==== Dataset excerpts
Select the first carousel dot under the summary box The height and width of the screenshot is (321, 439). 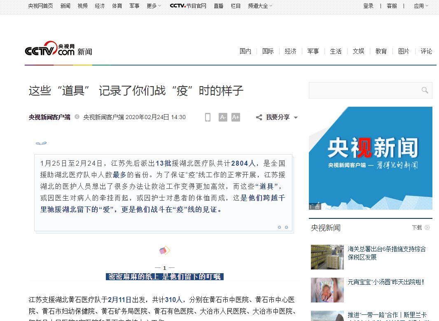tap(279, 227)
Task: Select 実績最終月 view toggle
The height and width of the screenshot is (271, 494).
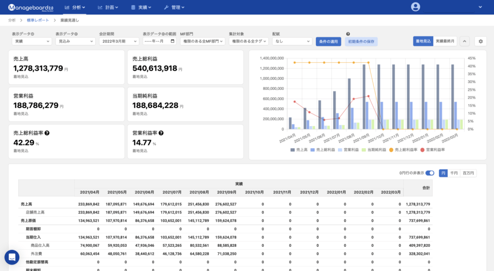Action: (x=445, y=42)
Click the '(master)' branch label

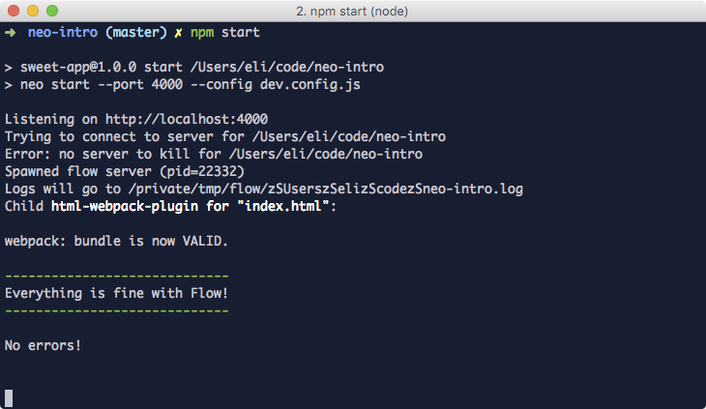pyautogui.click(x=136, y=33)
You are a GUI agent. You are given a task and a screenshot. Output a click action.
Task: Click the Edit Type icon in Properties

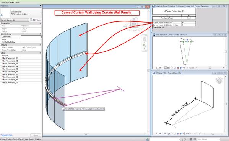point(31,20)
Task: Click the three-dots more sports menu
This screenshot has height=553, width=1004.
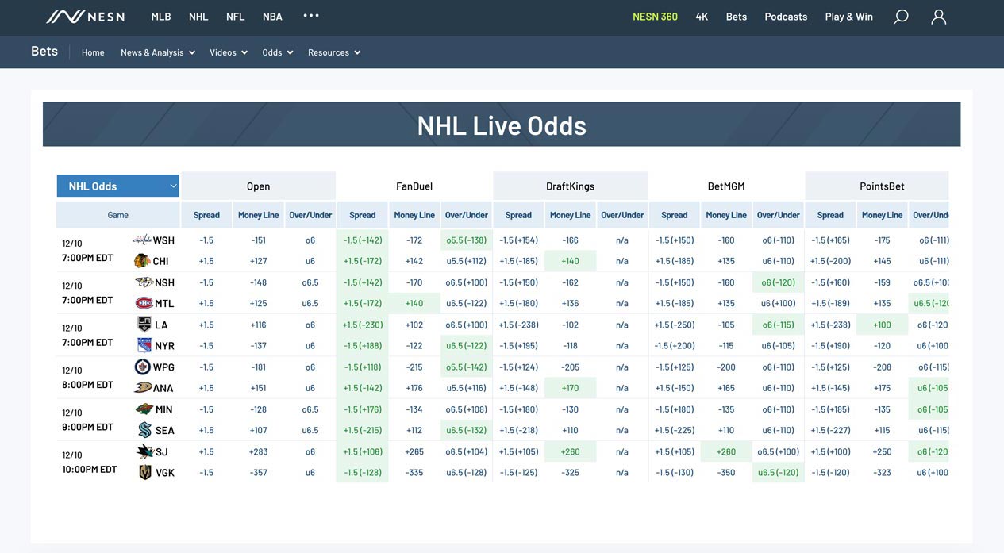Action: click(x=311, y=16)
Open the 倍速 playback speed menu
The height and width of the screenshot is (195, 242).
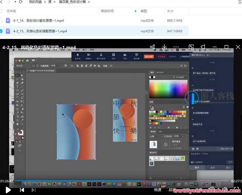158,190
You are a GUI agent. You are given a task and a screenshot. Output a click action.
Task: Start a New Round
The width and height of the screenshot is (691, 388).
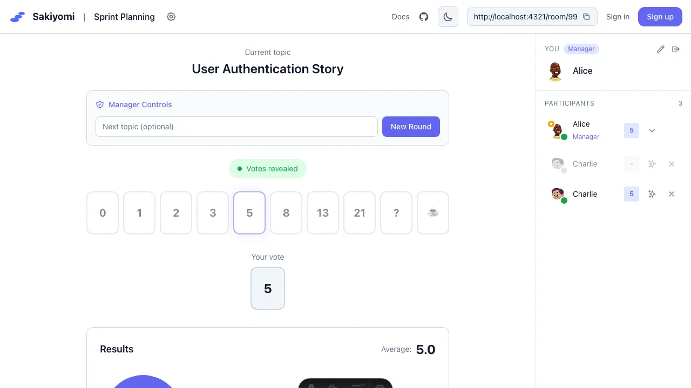411,127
========
→ Activity
Each line in the data where the string "menu" occurs should be identified and copied.

→ Written reply
Task: Click the three-dots more sports menu
Open the 倍速 playback speed menu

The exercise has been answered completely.